Most people consume much less potassium than is recommended, he added.

“The recommendation in the US is to eat 4.7 grams of potassium a day. Less than 5% of the American population gets that much,” he said. “Back in time, when we ate more raw food, we were eating between 5-10 g and even up to 30 grams. But every time we cook, fry, bake food, we gain sodium and lose potassium.”

Caution in US Practice?

Peter Weiss, MD, an electrophysiologist at Banner University Medical Center in Phoenix, Arizona, said the 25% reduction in ICD shocks and arrhythmia admissions was a good result. “That’s as well as we’ve done with antiarrhythmic drugs, and the fact that this can be done without an expensive new medication or device is an optimistic finding,” Weiss told Medscape Medical News.

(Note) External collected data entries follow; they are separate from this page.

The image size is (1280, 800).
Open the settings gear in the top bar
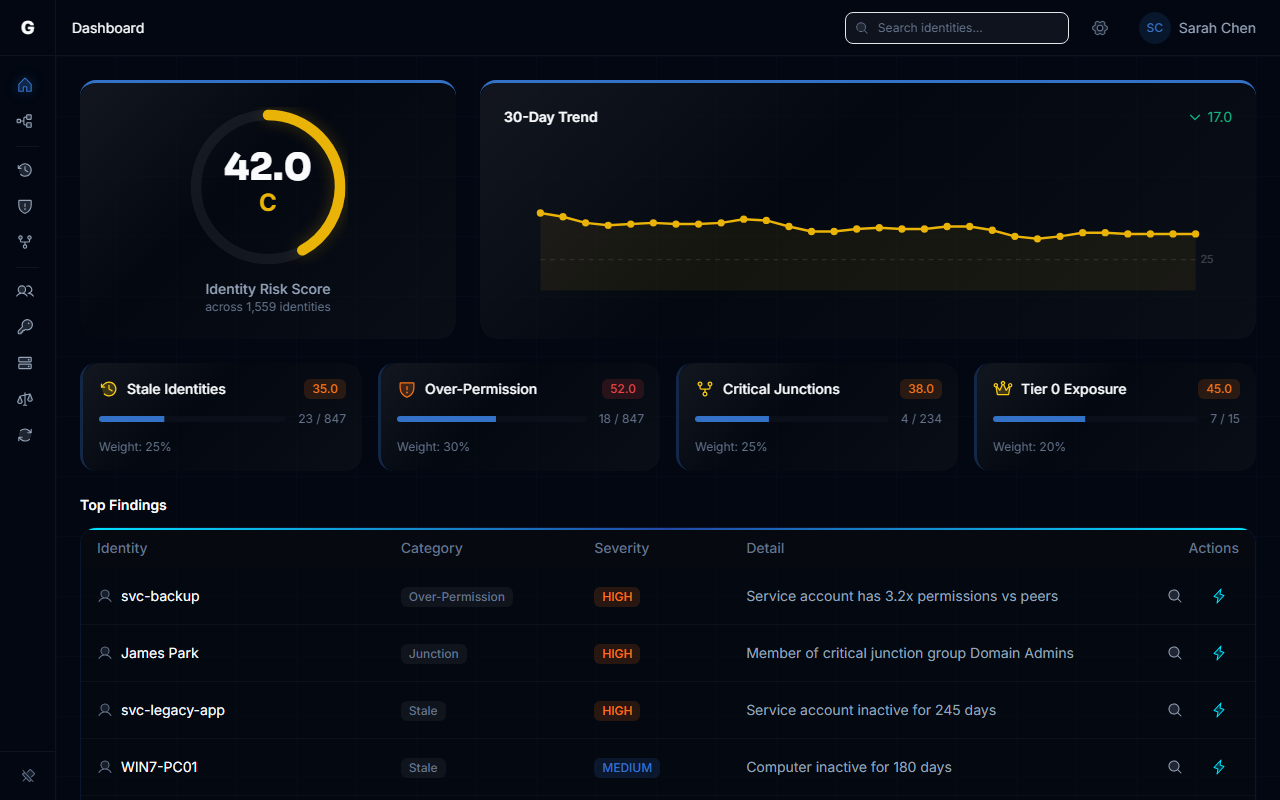click(1100, 28)
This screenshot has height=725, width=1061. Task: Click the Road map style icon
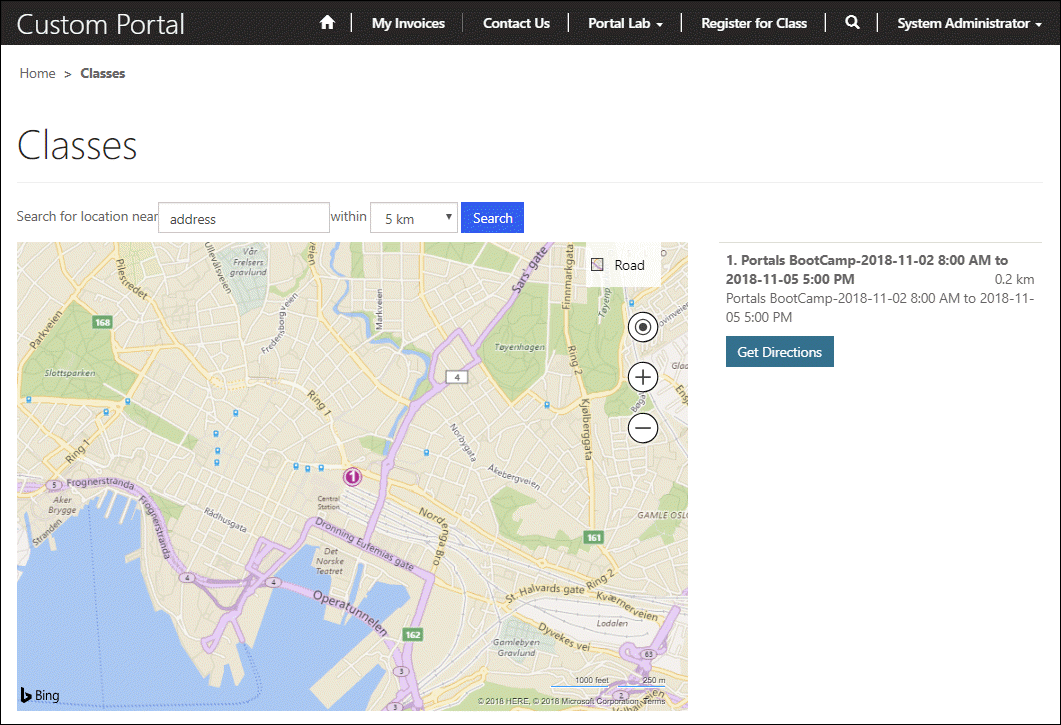coord(598,265)
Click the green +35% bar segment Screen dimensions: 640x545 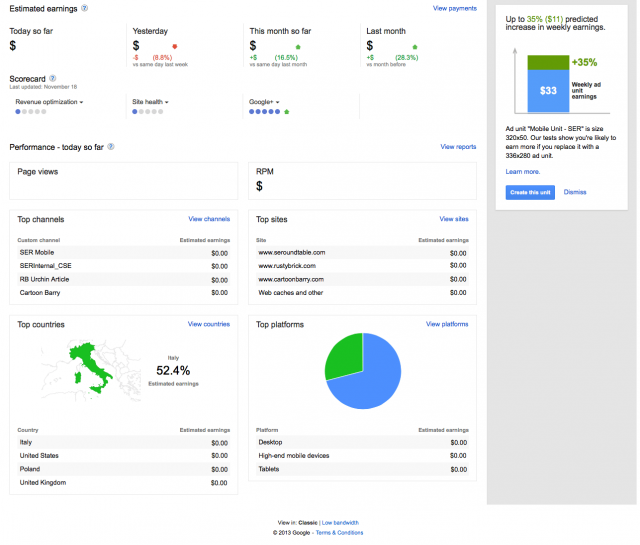548,62
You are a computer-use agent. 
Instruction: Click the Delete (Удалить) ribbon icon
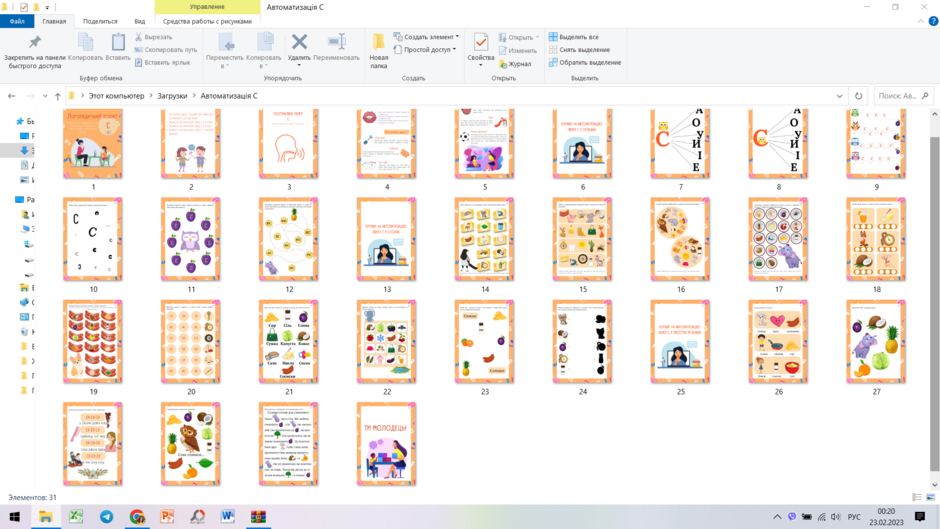299,42
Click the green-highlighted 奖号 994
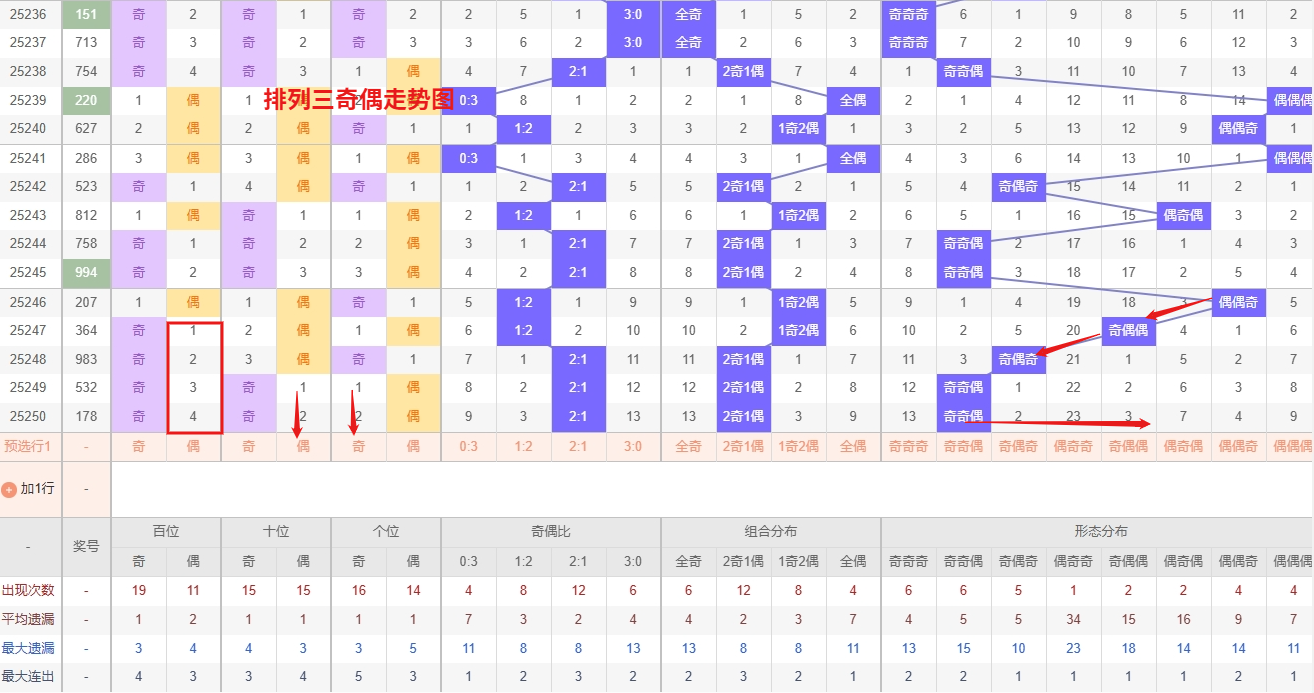The image size is (1314, 693). 86,273
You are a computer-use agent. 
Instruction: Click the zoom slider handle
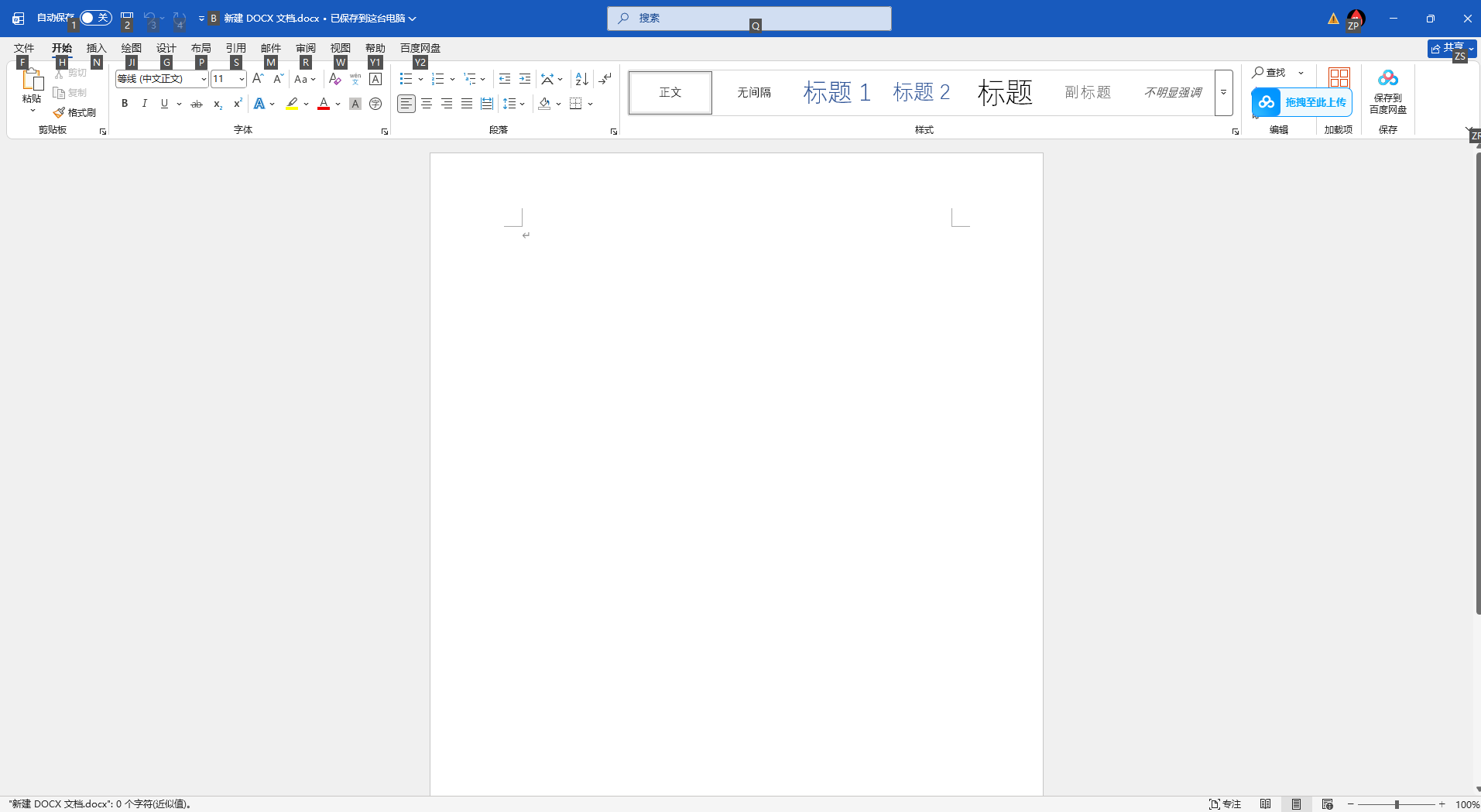1397,804
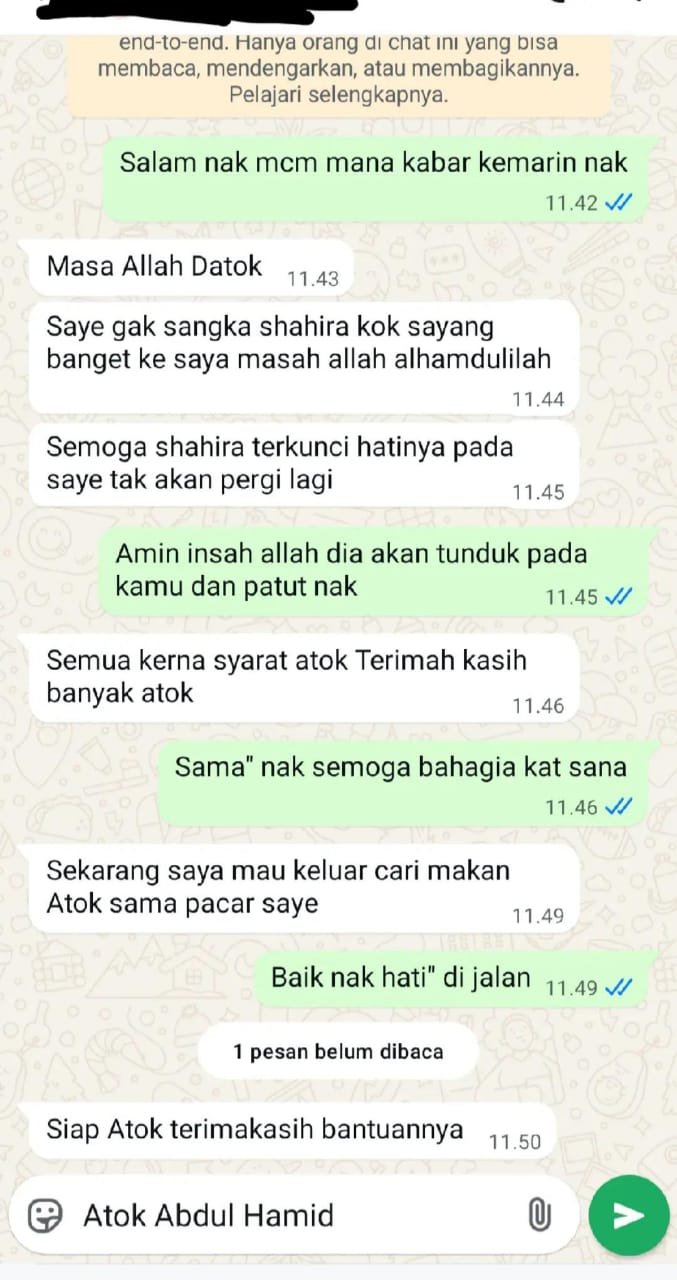
Task: Open the paperclip attachment icon
Action: click(539, 1216)
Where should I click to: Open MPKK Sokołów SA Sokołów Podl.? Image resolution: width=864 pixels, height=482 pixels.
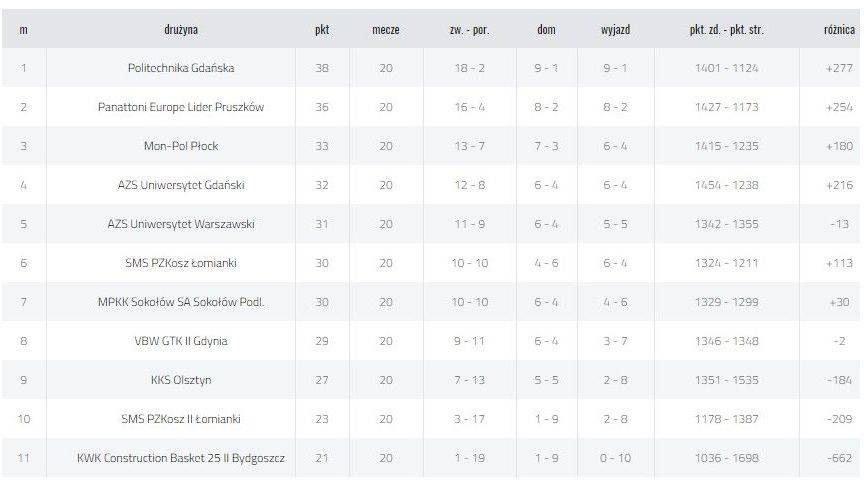coord(181,302)
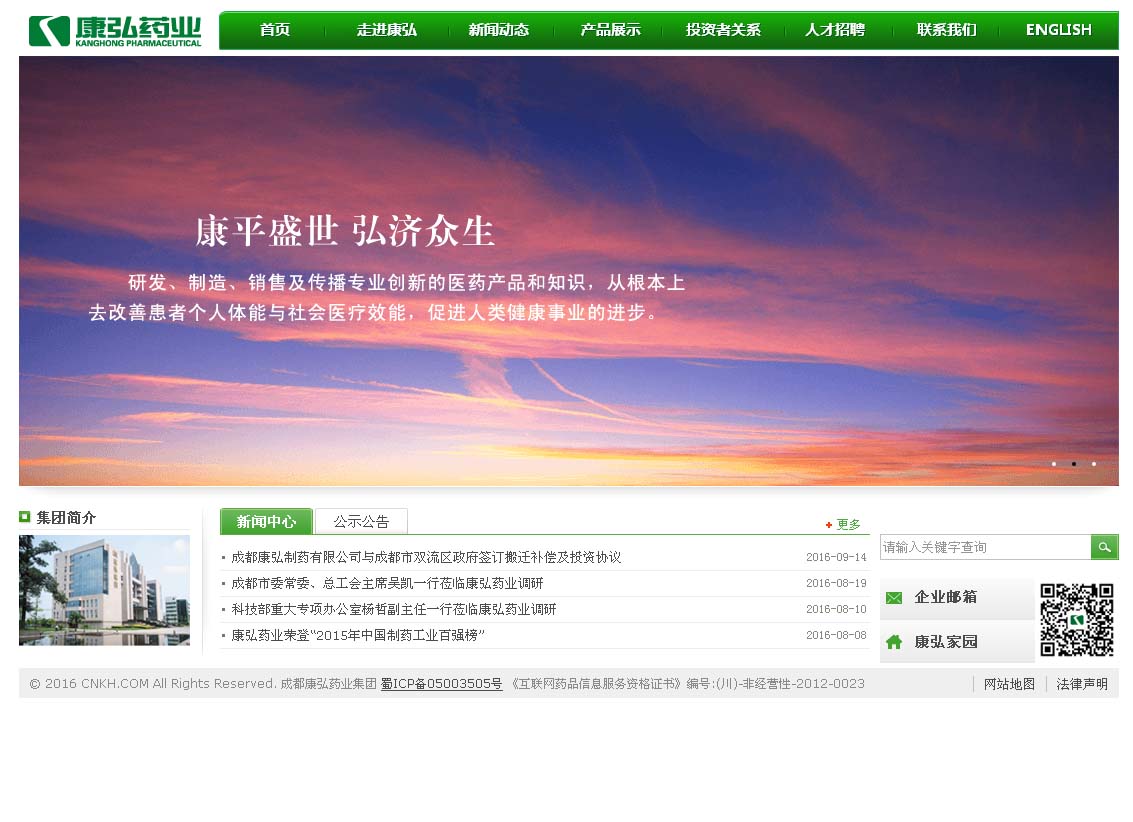The height and width of the screenshot is (822, 1133).
Task: Click the QR code image
Action: [1076, 620]
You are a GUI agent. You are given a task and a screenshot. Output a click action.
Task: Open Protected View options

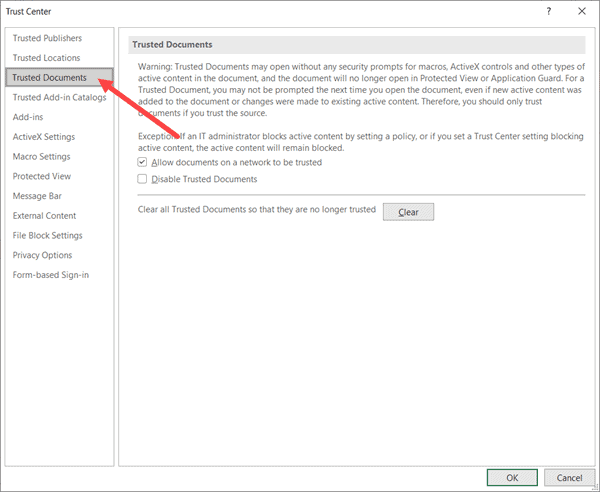(41, 176)
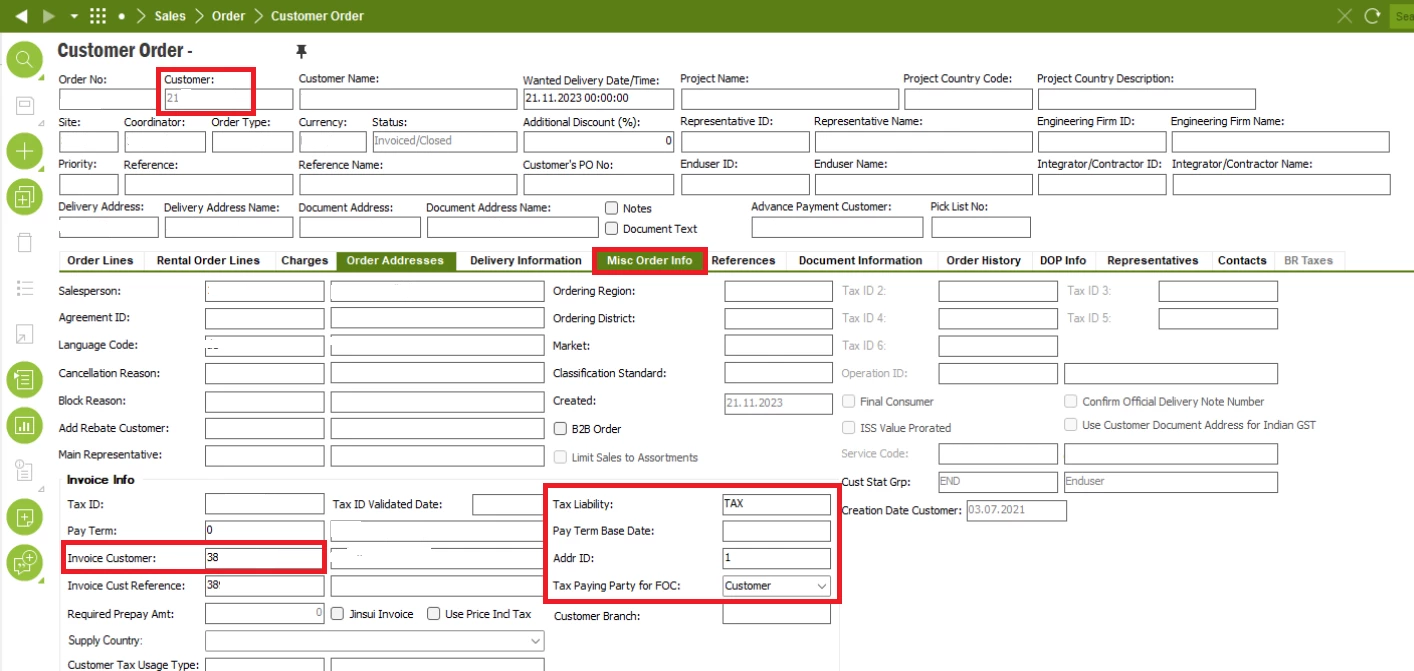Click the pin icon beside Customer Order title

tap(301, 51)
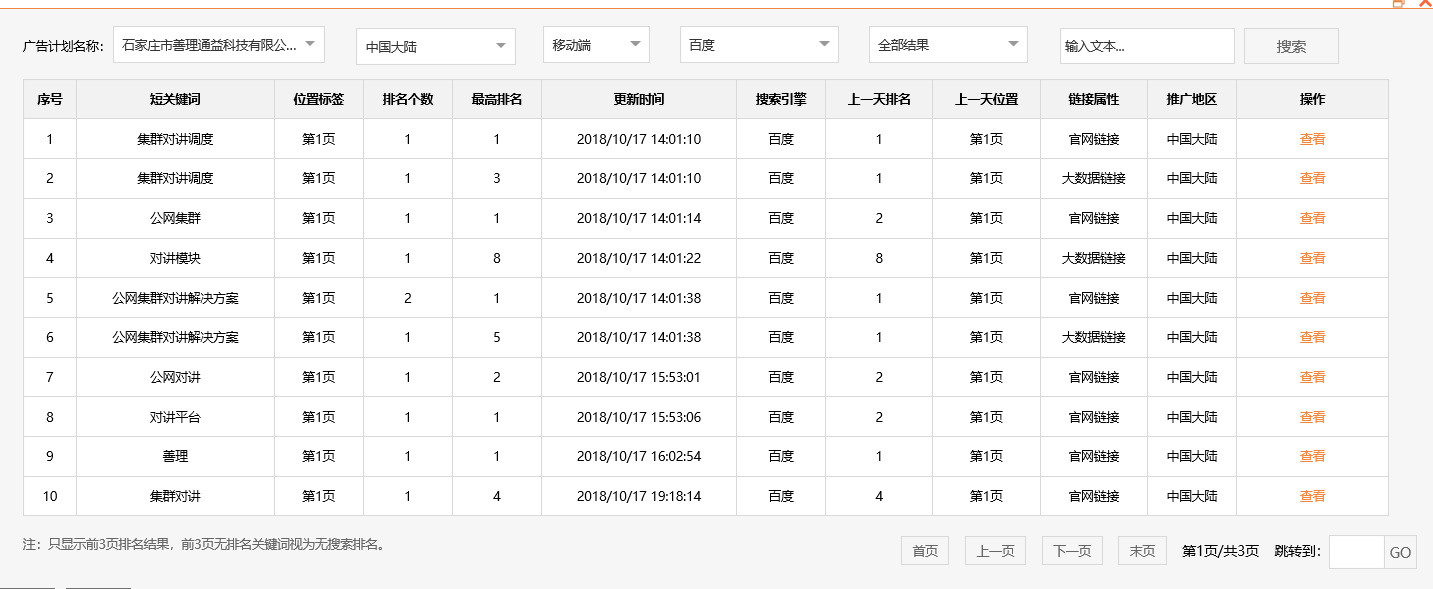The image size is (1433, 589).
Task: Click 查看 on the 善理 keyword row
Action: tap(1311, 456)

But Weiss stressed patients with renal dysfunction were excluded from the trial. “As we think about expanding this to broader patient groups, there’s the danger that if we don’t know enough about underlying comorbidities, this type of treatment may be pursed in patients at high risk to develop kidney disease,” he said.

Weiss cautioned about extrapolating the findings to a broader population in US clinical practice. He noted that the trial was conducted in Denmark, which has an organized healthcare system where patients are followed through electronic medical records, making it easier to ensure the laboratory work is done on time. “That is the safest way and the best way to see the most benefit out of this kind of study,” he said.

Patients in the United States who are already being followed in an advanced heart failure clinic could be suitable candidates for this approach, he added: “I would have more caution in thinking that we could broaden the results to the wide population that may not be so closely followed. And I think that is something that would remain to be seen in the US clinical setting.”

The POTCAST trial was funded by the Independent Research Fund Denmark, the Novo Nordisk Foundation, and the Danish Heart Foundation. Bundgaard and Jøns reported no relevant financial relationships.